WHAT IS REQUIRED: Make an exact copy, without pictures, of the lines below from the one containing "Image resolution: width=385" to the last line, both ends included.

RECORD EXTRACTS:
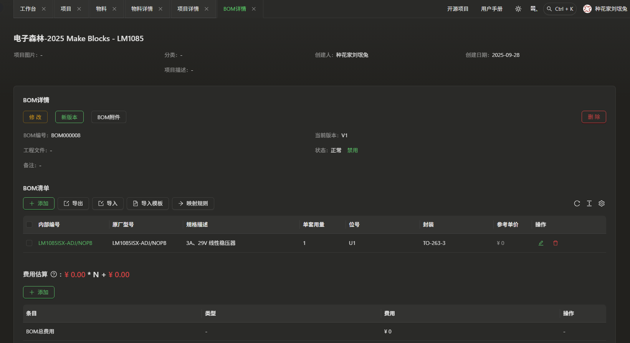Refresh the BOM list table

(577, 203)
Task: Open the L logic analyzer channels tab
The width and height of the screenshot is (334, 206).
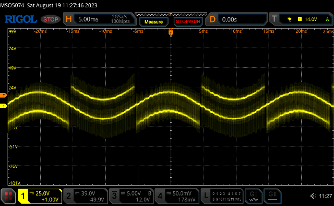Action: click(x=222, y=196)
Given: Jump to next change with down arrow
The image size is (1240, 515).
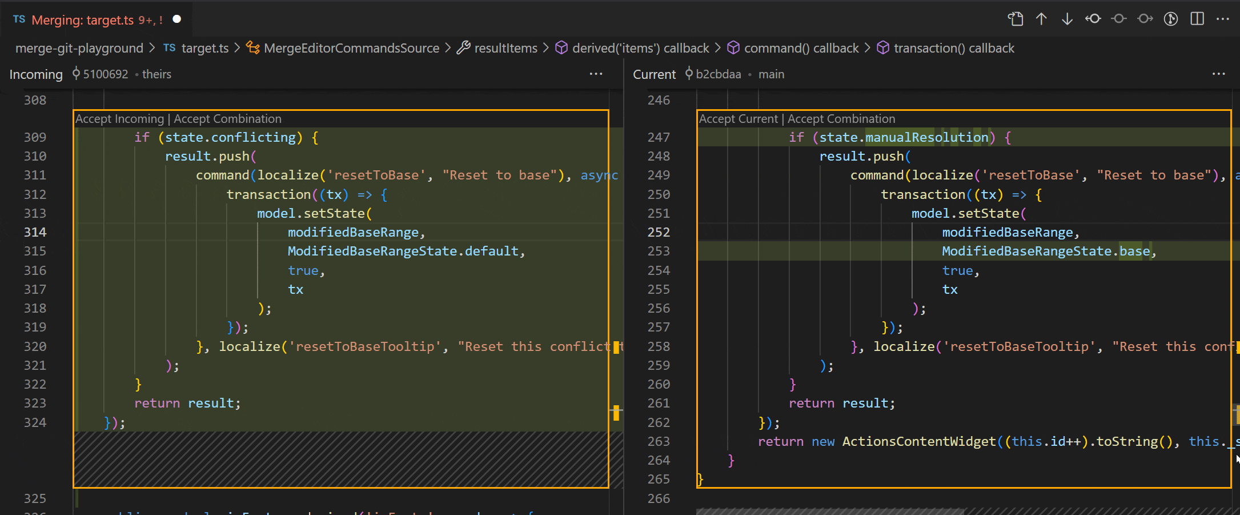Looking at the screenshot, I should [1067, 19].
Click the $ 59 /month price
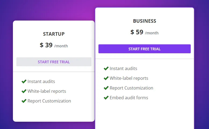 [144, 32]
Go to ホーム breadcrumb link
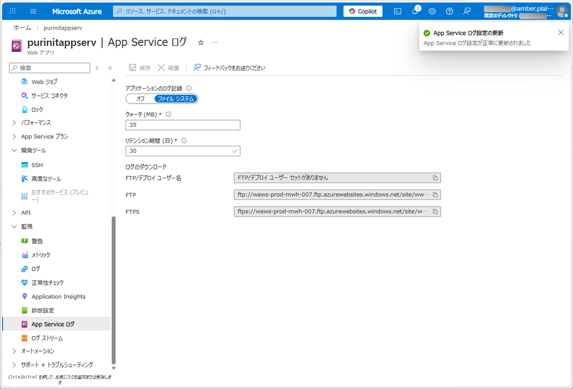573x389 pixels. click(22, 28)
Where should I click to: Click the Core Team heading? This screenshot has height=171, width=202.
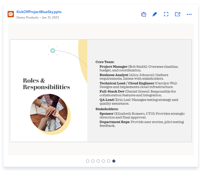(105, 62)
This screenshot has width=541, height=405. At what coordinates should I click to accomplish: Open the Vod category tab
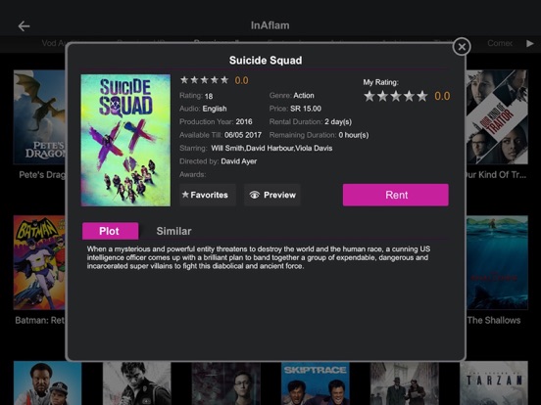pos(54,43)
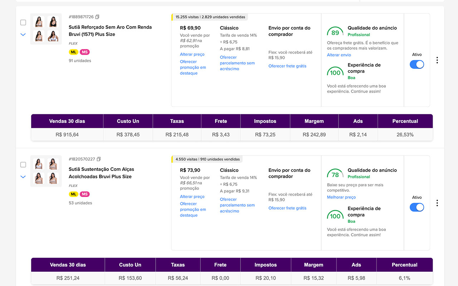
Task: Deactivate the Sutiã Sustentação listing Ativo toggle
Action: 417,207
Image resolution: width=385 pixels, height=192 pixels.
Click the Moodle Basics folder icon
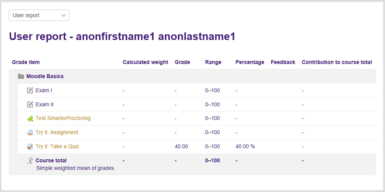coord(21,76)
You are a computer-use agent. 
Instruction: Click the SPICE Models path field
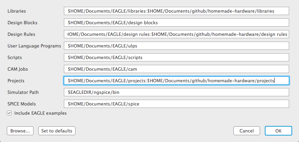point(176,104)
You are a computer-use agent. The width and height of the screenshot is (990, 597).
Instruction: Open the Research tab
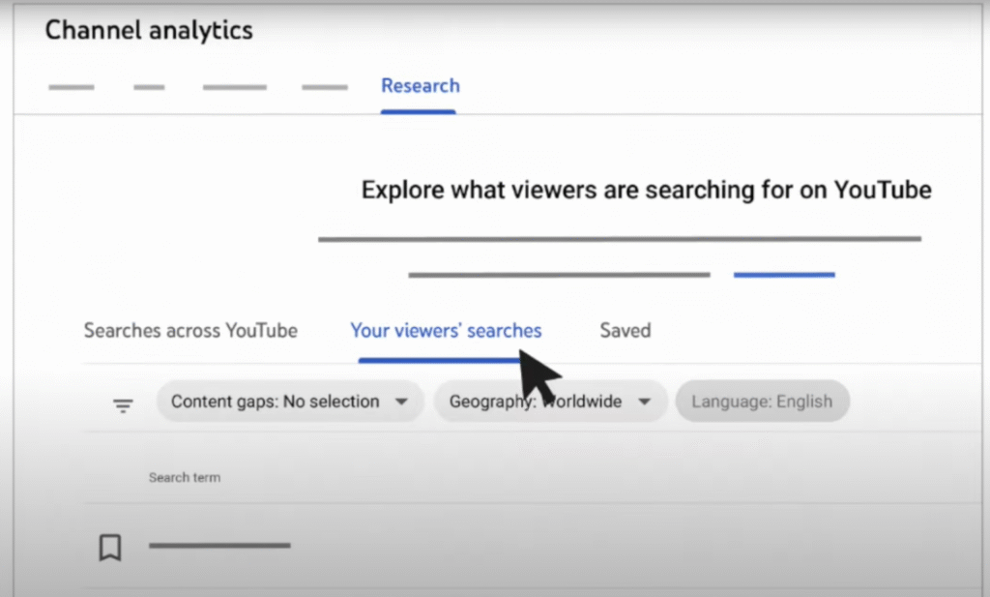[420, 86]
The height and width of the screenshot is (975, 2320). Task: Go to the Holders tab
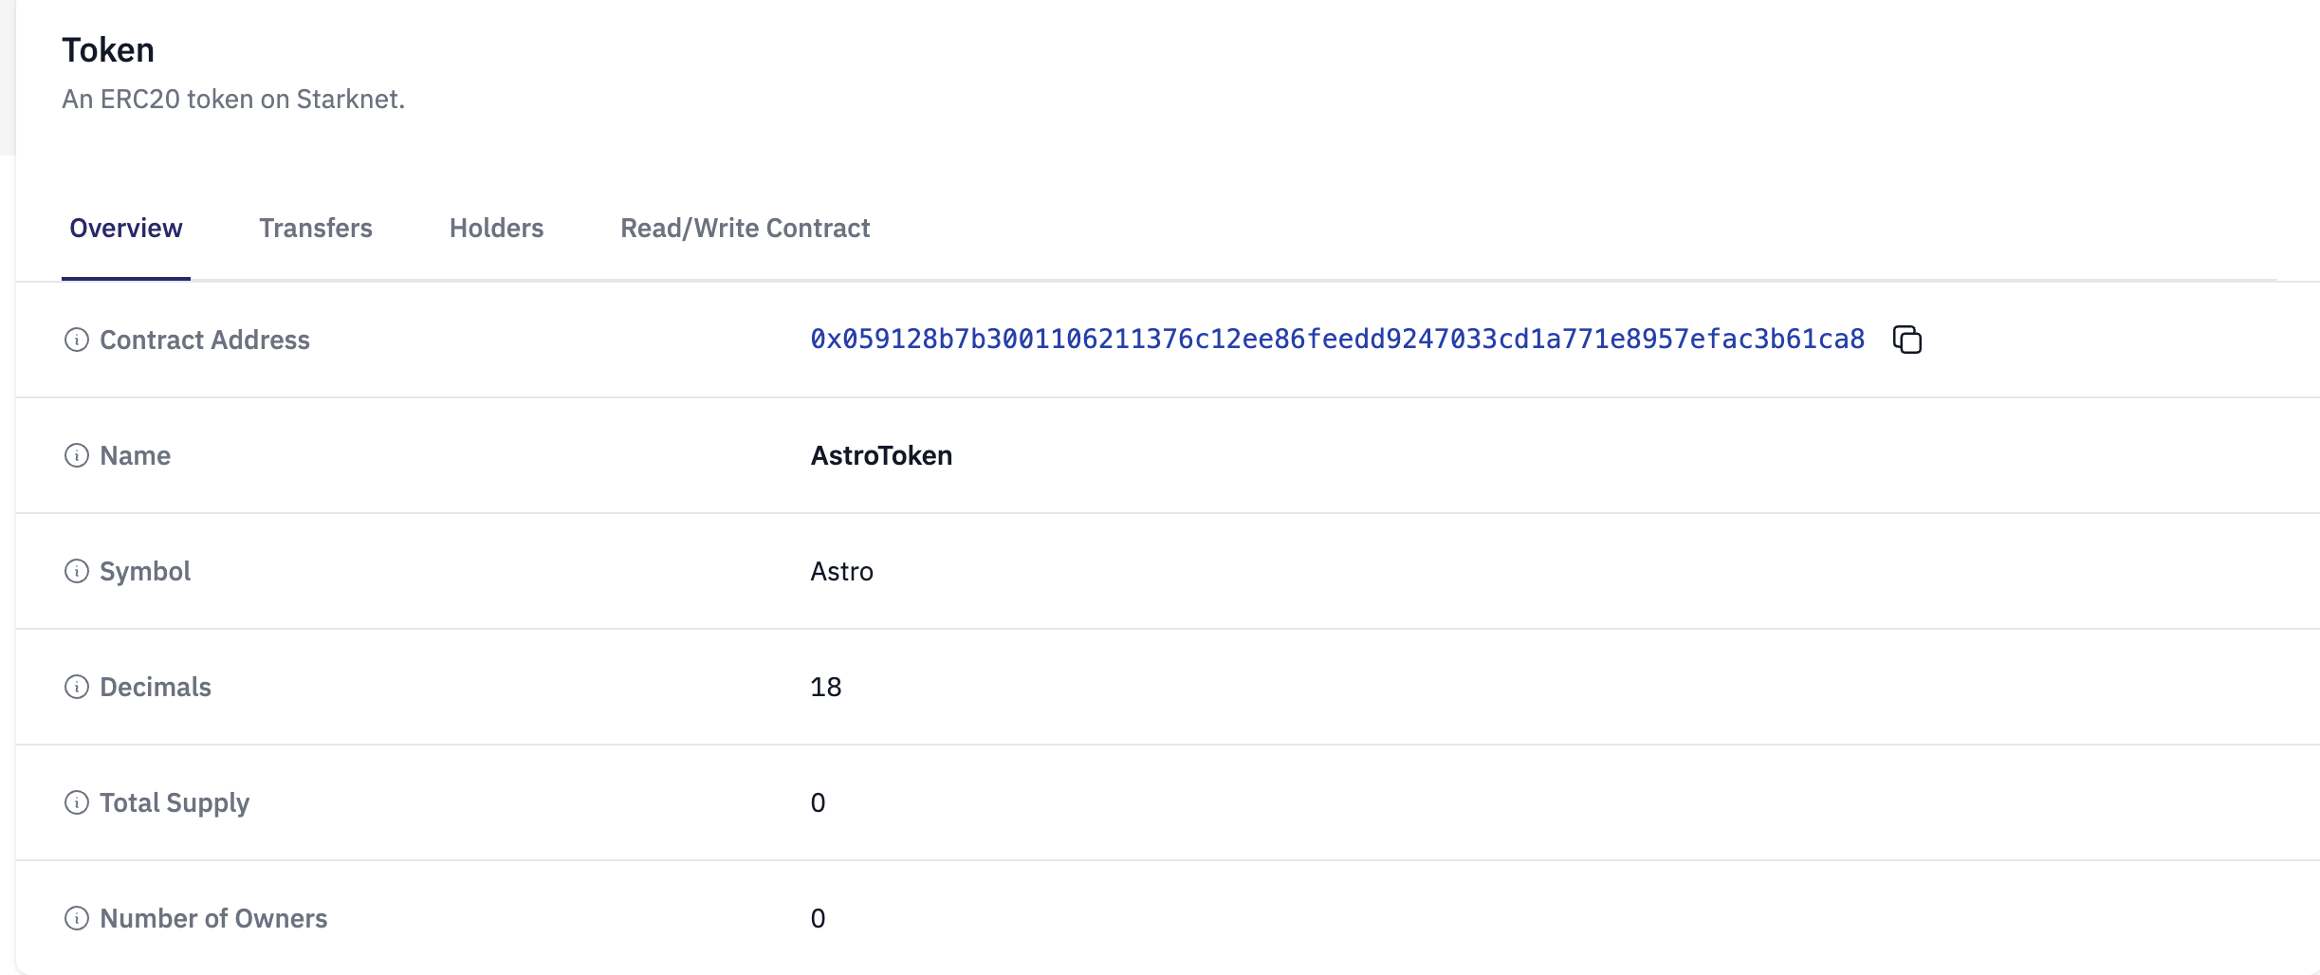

ANSWER TO THIS TASK:
Image resolution: width=385 pixels, height=192 pixels.
Click the Moodle Basics folder icon
coord(21,76)
You are a computer-use agent. 
Instruction: Click the SPICE Models path field
point(176,104)
You are a computer-use agent. The width and height of the screenshot is (990, 597).
Instruction: Open the Research tab
[420, 86]
The height and width of the screenshot is (975, 2320). Task: Go to the Holders tab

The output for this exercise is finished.